**The request:**
Copy out the records from the line containing "1568x745 pixels." through the line containing "click(1332, 442)", including both of those lines, and reproduce them with no changes.

**Data excerpts:**
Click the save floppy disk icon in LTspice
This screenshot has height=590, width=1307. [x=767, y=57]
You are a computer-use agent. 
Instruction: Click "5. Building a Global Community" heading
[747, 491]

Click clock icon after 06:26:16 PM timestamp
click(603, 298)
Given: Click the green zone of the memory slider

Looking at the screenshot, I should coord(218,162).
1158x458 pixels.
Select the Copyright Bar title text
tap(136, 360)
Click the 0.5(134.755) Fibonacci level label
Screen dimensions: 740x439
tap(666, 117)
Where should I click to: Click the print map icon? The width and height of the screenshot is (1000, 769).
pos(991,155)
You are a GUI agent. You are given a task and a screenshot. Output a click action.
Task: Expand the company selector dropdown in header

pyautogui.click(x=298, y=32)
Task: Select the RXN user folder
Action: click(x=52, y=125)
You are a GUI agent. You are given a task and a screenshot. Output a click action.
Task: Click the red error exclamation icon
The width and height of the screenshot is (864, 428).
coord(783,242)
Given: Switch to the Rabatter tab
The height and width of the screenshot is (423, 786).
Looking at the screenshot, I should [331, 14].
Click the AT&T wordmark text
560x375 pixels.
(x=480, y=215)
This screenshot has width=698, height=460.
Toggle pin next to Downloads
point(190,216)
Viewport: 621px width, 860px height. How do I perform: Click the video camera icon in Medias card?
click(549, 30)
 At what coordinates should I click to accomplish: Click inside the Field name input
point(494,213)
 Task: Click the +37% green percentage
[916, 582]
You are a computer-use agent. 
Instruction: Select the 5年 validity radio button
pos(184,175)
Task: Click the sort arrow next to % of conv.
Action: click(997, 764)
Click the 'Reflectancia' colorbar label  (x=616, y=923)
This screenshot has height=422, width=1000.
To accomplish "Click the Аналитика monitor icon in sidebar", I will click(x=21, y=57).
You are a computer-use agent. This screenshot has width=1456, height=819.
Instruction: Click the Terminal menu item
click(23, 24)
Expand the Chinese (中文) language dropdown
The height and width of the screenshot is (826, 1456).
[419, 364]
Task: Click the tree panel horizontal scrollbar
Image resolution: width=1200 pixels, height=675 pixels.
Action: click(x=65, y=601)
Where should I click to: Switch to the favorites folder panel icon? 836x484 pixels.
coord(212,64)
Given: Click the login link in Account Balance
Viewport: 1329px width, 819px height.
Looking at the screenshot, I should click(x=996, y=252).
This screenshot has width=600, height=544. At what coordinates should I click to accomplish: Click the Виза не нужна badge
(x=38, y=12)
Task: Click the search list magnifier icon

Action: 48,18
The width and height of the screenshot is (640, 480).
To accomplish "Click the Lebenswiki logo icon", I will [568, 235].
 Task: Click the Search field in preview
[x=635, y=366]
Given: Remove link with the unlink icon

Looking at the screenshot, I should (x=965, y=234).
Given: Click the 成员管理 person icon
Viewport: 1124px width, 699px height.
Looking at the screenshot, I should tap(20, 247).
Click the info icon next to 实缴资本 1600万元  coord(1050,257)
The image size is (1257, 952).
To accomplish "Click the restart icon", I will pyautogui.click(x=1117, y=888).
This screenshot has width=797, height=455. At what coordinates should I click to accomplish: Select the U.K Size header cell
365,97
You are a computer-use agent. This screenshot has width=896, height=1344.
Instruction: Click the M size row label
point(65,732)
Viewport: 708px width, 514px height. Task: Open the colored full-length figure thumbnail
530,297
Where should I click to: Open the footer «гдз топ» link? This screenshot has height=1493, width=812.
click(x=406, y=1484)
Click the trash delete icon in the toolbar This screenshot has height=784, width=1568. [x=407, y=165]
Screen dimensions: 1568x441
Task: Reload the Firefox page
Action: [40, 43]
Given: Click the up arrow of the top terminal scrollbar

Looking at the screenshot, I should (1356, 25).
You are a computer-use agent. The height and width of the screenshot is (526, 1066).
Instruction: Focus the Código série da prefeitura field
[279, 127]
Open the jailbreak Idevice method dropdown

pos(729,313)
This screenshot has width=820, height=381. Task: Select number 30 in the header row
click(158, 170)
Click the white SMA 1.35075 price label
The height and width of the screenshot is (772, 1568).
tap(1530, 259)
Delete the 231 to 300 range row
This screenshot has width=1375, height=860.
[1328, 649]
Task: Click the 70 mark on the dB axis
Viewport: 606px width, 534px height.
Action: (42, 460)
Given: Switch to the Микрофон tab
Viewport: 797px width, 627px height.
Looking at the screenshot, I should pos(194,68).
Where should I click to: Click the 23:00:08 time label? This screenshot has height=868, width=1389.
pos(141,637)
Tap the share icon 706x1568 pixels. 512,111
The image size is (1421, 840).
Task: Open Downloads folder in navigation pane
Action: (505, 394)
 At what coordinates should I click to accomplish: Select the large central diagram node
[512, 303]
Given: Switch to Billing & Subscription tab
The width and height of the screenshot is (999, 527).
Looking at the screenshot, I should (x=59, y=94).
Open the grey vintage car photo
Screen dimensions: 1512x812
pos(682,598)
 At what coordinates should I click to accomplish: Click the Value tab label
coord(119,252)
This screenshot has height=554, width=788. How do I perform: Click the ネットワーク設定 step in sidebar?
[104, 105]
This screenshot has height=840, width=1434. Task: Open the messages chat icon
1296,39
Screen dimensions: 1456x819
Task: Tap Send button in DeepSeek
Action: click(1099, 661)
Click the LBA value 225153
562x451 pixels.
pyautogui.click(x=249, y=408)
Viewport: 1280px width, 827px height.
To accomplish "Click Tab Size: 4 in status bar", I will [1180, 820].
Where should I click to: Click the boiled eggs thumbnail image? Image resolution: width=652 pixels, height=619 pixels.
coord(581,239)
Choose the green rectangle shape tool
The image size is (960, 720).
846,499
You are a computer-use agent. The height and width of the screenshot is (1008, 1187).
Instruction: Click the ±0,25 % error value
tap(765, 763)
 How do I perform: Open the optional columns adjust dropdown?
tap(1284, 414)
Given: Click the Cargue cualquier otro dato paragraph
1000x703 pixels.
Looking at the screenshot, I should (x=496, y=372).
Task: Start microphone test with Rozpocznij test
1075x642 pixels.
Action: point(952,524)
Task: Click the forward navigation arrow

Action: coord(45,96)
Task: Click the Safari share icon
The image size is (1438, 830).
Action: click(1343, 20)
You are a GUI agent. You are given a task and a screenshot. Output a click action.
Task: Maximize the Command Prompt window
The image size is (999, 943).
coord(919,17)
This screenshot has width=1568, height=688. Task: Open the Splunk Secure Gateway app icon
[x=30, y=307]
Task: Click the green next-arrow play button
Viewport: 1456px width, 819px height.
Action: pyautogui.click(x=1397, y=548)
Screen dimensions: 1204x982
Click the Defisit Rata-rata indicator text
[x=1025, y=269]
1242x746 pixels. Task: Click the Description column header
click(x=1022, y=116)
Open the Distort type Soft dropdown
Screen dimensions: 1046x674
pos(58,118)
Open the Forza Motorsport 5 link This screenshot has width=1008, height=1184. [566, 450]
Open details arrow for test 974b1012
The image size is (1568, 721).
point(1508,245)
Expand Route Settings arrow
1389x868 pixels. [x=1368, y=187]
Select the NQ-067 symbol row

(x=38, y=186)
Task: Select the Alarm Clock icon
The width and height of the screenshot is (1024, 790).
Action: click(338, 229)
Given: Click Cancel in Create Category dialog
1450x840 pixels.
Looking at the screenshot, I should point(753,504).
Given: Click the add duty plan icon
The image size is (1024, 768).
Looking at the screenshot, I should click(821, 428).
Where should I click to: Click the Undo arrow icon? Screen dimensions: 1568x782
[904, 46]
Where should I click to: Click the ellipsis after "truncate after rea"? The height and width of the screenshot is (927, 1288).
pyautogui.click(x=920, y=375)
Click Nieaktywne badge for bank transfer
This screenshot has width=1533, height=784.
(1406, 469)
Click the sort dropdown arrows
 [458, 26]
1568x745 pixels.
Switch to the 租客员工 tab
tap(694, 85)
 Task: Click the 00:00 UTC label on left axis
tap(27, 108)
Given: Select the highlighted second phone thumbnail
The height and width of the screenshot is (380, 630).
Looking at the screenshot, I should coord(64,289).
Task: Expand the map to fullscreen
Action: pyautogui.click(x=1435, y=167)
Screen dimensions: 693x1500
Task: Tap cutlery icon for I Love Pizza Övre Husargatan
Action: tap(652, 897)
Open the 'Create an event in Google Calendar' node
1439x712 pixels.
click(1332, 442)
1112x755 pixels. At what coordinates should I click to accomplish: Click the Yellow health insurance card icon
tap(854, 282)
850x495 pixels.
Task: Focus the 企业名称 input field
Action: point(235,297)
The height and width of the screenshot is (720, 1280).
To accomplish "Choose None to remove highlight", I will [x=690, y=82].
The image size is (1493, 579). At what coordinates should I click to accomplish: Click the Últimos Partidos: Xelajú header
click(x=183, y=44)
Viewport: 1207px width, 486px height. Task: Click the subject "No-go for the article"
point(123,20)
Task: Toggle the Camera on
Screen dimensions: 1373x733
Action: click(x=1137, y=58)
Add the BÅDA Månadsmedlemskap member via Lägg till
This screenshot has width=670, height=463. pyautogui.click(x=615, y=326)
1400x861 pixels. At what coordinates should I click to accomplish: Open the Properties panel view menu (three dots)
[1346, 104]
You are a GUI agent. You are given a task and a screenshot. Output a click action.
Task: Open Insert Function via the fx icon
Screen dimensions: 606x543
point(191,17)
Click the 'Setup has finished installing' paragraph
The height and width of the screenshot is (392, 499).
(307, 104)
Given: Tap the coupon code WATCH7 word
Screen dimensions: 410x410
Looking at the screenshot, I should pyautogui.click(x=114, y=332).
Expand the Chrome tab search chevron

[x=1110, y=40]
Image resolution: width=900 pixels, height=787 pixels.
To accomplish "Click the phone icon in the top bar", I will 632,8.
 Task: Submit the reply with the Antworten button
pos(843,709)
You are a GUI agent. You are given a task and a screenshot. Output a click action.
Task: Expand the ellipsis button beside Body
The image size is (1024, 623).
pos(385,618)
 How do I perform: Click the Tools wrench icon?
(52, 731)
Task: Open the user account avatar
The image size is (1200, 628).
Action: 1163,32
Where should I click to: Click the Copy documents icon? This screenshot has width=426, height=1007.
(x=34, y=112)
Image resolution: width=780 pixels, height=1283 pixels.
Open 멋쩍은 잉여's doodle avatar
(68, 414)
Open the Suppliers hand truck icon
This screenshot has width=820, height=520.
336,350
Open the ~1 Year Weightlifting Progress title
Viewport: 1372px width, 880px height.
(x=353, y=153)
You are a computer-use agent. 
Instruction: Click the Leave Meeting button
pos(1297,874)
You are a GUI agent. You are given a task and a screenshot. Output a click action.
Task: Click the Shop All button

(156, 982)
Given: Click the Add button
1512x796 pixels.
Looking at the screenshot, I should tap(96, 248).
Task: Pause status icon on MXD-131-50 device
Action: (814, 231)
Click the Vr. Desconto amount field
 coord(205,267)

**Result below:**
1568x745 pixels.
Switch to the 租客员工 tab
tap(694, 85)
 Task: Click the 00:00 UTC label on left axis
tap(27, 108)
Given: Select the highlighted second phone thumbnail
The height and width of the screenshot is (380, 630).
Looking at the screenshot, I should coord(64,289).
Task: Expand the map to fullscreen
Action: pyautogui.click(x=1435, y=167)
Screen dimensions: 693x1500
Task: Tap cutlery icon for I Love Pizza Övre Husargatan
Action: tap(652, 897)
Open the 'Create an event in Google Calendar' node
1439x712 pixels.
click(1332, 442)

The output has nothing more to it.